By Victor Carno
While it is a blessing to have surf and sun here in South Orange County year-round, there are days where the temperature drops below 72 degrees and the cardigan makes its annual debut. On such a day, a museum is a fun and educational way to spend a cold, rainy day. Not all museums are endless hallways of avant-garde art pieces you have to pretend to understand; there are plenty of museums right here in Orange County where you can learn about aerospace engineering or our rich history in surfing and Native American artifacts.
Here are a few must-see museums in the tri-city area and in the greater Orange County area to explore this winter.
Surfing Heritage and Culture Center
110 Calle Iglesia, San Clemente
Contact: 949.388.0313 www.surfingheritage.org.
The Surfing Heritage and Culture Center (SHACC) is a nonprofit organization with three simple goals—to preserve, present and promote the sport of surfing. Home to four original Duke Kahanamoku shaped and owned boards, SHACC prides itself on preserving even the earliest surf artifacts and photographs.
“We have everything from bins of surfing video games, to wet suits, to the complete Endless Summercollection, including its artwork, posters and film cameras,” said Barry Haun, curator for SHACC. “We even have boards that belonged to Kelly Slater and Andy Irons.”
If photography piques your interest, SHACC has over 100,000 different images displayed throughout the museum.

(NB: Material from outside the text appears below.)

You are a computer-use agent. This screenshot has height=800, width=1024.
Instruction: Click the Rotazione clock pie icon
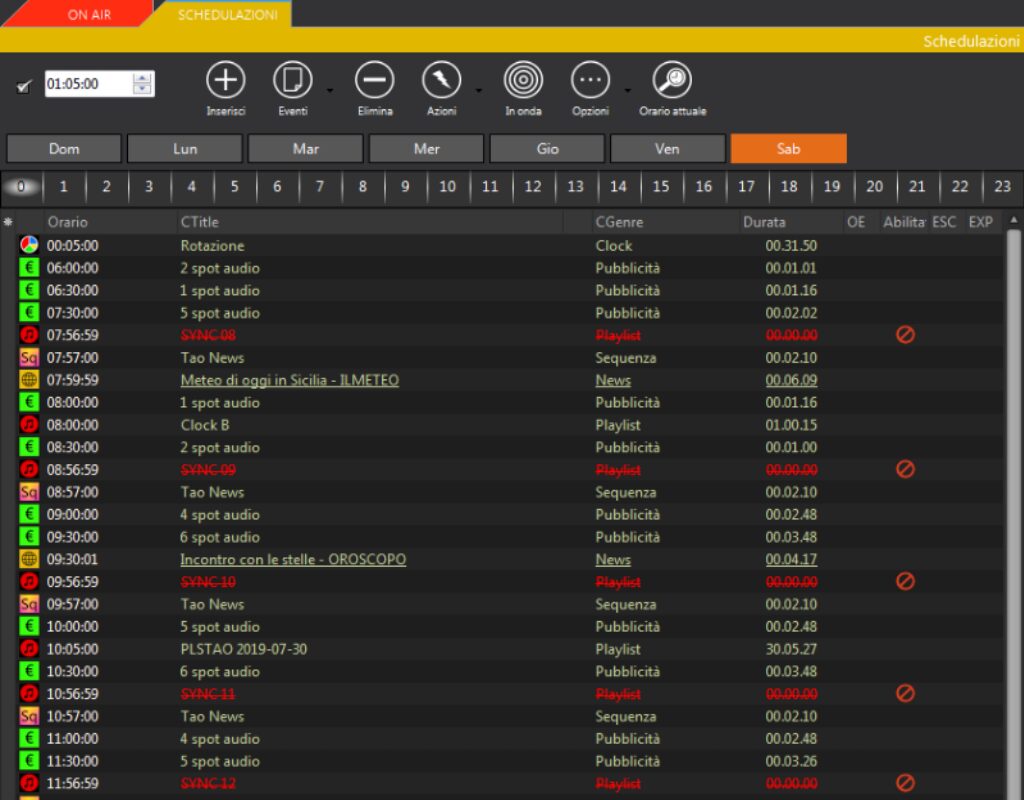coord(29,245)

“My favorites would have to be photos from head photographer of SURFER Magazine, Ron Stoner, circa 1966. He really captured the 1960s era. Also, we have great photos from Tom Blake capturing surfing in the 1930s.”
SHACC is closed on Sundays, and admission is free, but a $5 donation is suggested.
Blas Aguilar Adobe Museum and Acjachemen Cultural Center
31806 El Camino Real, San Juan Capistrano
Contact: 949.751.7258. www.sanjuancapistrano.net
A work of art in and of itself, the Blas Aguilar Adobe Museum and Acjachemen Cultural Center is one of the last plaza adobes to house soldiers and local Native Americans who worked at the Mission San Juan Capistrano in the 18th century. Originally described as the “House of Hope,” the Blas Aguilar Adobe features a native plants garden along with historical artifacts that portray the interactions between European settlers and the village of Acjachema in the 1760s.
After years of closure and renovations, the museum was reopened in 2017. Visit Friday through Sunday from 11 a.m. to 3 p.m. Admission is free.
Crevier Classic Cars
365 Clinton St, Costa Mesa
Contact: 714.426.0238, www.crevierclassiccars.com.
Unlike most museums, Crevier Classic Cars is not a curated compilation of exhibits, but rather a very active community of gearheads. The space acts as a storage facility for classic, ultra-rare and exotic cars. Almost every vehicle is privately-owned by a member of the museum or is on sale.
“We are really a club. We have a pool table, a bar and members store their cars here,” General Manger Jeff Vitz said.
Besides being an active community, Crevier offers car enthusiasts a trip down automotive history lane, offering the public a place to host events amongst the engineering marvels.
Visit any day of the week; admission is free.
Discovery Cube Orange County
2500 N. Main Street, Santa Ana
Contact: 714.542.2823. www.discoverycube.org.
The Discovery Cube Orange County has been making science fun and engaging for over 35 years with hands-on science exhibits for children of all ages. The museum has over seven interactive exhibits including the shake-shack and the hurricane tube always on display for guests, but new exhibits are continually rolled out. Right now, guests can enjoy a new exhibit featuring a virtual helicopter tour over the Irvine Ranch Natural Landmarks.
The Discovery Cube is open every day from 10 a.m. to 5 p.m. and tickets are $17.95 for adults or $12.95 for children.